- Article
- Poultry
- Pathogens
Protein, Protease, and the Pathogen: Rethinking Campylobacter Control
Key takeaways
- Campylobacter jejuni is a major poultry-associated foodborne pathogen.
- High cecal Campylobacter jejuni increases processing contamination risk.
- Protein digestion shapes which bacteria thrive in the intestine.
- Better upper-gut digestion and absorption reduce nutrients available to Campylobacter jejuni.
- Jefo Protease improves amino acids digestion and absorption and strengthens intestinal integrity.
- Jefo Protease lowers harmful fermentation and reduces Campylobacter jejuni pressure.
Campylobacter jejuni in broilers
Campylobacter jejuni is frequently found in the poultry digestive tract and usually does not cause visible illness in birds. However, high levels in the cecum increase the likelihood of carcass contamination during processing. Reducing bacterial pressure before birds leave the farm remains an important objective for poultry producers.
Protein digestion shapes the gut environment
Protein digestion influences the gut environment primarily through the efficiency of amino acids and peptides absorption in the upper intestine rather than through the presence of intact proteins reaching the hindgut. Bacteria such as Campylobacter jejuni rely on free amino acids and small peptides, not whole proteins, as nutrient sources. When absorption in the upper intestine is suboptimal, higher concentrations of these substrates remain available further down the tract, supporting bacterial persistence. Improving protease activity upstream increases the release and uptake of free amino acids and small peptides, thereby reducing substrate availability in the lower intestine and helping shape a less favorable environment for pathogenic bacteria like Campylobacter jejuni.
Why better protein digestion can work against Campylobacter jejuni
Campylobacter jejuni has limited ability to break down intact protein on its own. Instead, it depends on small amino acids and peptides that escape absorption earlier in digestion. When protein digestion is improved in the upper intestine, more of these nutrients are absorbed by the bird rather than passing into the lower gut. This leaves fewer resources available where Campylobacter jejuni typically establishes itself.
Jefo Protease increases amino acid transporters and intestinal integrity barrier
Jefo Protease supplementation improves protein utilization by enhancing the release and absorption of free amino acids and small peptides in the upper intestine. University research has shown increased gene expression of amino acids and peptides transporters in different sections of the small intestine of animals supplemented with Jefo Protease. In broilers at 35 days of age, Jefo Protease supplementation increased jejunal occludin mRNA expression compared with both the positive and negative control groups, as shown in Figure 1. Occludin is a key tight junction protein, and higher expression reflects improved intestinal barrier integrity. Together, enhanced upstream nutrient absorption and a stronger epithelial barrier help limit substrate availability and bacterial translocation further down the intestinal tract, supporting overall gut health.
Reducing undesirable fermentation
When excess protein reaches the lower gut, it is fermented by potentially pathogenic bacteria, producing compounds such as ammonia and biogenic amines. These by-products can disrupt the gut environment and contribute to Campylobacter jejunigrowth. Protease supplementation has been shown to reduce these fermentation products, indicating that more protein is being used efficiently by the bird instead of fueling potentially pathogenic bacteria activity in the hindgut.

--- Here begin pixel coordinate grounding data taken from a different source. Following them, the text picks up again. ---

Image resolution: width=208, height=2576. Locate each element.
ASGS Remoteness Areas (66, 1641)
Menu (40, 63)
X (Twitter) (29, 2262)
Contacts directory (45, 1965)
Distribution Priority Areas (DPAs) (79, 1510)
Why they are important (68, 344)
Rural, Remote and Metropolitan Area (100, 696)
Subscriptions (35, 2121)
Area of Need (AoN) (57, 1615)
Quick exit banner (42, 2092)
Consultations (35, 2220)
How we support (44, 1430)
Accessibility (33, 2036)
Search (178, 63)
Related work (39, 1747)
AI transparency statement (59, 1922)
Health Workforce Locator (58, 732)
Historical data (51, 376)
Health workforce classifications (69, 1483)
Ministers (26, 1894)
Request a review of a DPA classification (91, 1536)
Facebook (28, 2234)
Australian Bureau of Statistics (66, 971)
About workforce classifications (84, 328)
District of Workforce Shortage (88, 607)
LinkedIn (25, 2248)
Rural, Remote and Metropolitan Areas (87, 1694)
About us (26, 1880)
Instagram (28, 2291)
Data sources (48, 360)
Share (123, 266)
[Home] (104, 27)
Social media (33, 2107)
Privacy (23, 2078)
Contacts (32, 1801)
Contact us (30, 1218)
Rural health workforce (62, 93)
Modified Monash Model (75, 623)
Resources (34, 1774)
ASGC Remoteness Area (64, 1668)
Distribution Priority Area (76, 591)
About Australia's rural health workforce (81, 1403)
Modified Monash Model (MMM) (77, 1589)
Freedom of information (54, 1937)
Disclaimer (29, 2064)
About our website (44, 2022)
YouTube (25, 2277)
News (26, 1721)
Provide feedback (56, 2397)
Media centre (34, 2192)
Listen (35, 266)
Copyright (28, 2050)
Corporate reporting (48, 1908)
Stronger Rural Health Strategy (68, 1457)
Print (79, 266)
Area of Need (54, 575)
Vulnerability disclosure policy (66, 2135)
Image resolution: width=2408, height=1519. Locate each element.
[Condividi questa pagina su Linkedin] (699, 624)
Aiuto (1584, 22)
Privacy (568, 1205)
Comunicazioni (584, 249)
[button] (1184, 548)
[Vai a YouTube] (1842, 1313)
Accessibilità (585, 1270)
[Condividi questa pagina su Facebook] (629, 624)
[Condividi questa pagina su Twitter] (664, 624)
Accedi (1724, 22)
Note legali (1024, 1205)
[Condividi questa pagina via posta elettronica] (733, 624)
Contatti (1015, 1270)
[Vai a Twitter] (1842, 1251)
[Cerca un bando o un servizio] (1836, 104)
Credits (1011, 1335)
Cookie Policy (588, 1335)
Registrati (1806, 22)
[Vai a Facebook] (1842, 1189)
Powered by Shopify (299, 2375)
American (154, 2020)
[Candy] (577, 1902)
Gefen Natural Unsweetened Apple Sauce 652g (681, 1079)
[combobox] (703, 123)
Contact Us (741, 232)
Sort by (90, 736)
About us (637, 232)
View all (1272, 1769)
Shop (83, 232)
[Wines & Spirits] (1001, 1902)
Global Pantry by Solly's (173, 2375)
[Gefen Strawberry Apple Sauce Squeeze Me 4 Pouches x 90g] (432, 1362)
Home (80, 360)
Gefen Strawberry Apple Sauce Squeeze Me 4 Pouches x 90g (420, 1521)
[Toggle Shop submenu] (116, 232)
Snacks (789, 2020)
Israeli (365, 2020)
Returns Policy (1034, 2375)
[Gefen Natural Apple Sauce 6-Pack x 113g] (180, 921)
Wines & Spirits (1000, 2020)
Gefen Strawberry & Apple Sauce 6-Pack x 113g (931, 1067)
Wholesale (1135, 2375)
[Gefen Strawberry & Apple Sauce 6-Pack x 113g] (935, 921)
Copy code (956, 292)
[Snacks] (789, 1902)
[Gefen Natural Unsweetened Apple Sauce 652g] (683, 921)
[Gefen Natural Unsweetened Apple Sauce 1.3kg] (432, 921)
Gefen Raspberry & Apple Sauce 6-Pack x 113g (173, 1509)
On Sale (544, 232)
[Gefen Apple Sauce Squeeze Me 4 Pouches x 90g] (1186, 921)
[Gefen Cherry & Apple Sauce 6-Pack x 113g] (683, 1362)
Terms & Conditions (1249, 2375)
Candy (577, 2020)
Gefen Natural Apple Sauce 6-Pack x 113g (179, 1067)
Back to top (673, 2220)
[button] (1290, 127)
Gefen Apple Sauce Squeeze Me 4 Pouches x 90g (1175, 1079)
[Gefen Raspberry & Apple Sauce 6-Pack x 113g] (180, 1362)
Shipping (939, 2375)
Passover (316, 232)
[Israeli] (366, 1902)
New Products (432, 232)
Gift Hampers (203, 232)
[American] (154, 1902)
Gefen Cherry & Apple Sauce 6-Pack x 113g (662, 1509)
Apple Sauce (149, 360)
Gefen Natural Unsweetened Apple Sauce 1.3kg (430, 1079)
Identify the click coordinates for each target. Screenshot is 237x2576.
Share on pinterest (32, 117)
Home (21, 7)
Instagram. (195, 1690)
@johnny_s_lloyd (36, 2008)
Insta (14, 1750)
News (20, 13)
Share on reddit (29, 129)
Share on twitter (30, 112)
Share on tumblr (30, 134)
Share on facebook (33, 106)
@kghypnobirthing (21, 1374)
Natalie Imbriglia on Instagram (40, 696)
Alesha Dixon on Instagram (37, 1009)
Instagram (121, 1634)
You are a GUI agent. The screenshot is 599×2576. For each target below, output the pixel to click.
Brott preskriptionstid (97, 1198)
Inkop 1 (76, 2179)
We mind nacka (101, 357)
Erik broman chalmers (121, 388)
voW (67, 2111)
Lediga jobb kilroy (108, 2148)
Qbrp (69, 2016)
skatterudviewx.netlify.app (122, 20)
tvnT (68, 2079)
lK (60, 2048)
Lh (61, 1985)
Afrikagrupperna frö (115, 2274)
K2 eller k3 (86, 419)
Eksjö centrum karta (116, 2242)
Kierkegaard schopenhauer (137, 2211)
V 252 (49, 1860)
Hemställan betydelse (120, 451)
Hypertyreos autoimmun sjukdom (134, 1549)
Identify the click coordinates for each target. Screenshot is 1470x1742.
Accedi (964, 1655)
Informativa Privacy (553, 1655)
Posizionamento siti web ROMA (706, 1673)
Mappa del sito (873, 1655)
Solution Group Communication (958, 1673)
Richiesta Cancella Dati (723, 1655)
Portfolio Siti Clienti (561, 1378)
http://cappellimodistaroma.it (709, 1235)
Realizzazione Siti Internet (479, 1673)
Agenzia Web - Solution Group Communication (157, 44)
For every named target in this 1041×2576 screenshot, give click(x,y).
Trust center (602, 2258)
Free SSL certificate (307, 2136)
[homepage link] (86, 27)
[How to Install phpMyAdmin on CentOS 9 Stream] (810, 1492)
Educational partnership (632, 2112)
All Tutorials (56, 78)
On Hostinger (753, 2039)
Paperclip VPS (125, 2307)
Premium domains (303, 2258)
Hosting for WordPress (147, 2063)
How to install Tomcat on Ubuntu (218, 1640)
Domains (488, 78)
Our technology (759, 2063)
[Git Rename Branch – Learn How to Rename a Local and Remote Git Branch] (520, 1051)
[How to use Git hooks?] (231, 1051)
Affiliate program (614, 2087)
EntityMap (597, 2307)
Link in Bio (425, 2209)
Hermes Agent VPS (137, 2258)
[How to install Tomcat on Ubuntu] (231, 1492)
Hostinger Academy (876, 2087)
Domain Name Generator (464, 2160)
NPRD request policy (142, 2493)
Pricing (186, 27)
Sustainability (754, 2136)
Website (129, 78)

Campylobacter control prior to processing
Research conducted by the Montreal University Research Chair in Meat Safety and published in Gut Pathogens (2025) showed that improving protein digestibility through Jefo Protease supplementation can reduce Campylobacter jejuni pressure at key intestinal sites. Broilers receiving the protease-supplemented diet showed lower Campylobacter jejunilevels in the cecum, the primary intestinal reservoir, along with reduced Campylobacter jejuni dissemination to the liver early after colonization. Because high cecal loads and extra-intestinal spread are linked to contamination risk during processing, protein digestibility becomes an important consideration for Campylobacter jejuni control.
What this means in practice
Taken together, these findings highlight the importance of protein digestion as a practical way for managing Campylobacter jejuni pressure in broilers. By helping birds digest and absorb protein earlier, Jefo Protease supplementation limits nutrient availability in the lower gut, supports a better intestinal integrity barrier and reduces conditions that favor bacterial persistence. Used as part of an integrated production strategy, Jefo Protease can serve as a nutritional tool to support healthier birds and better-quality animal protein.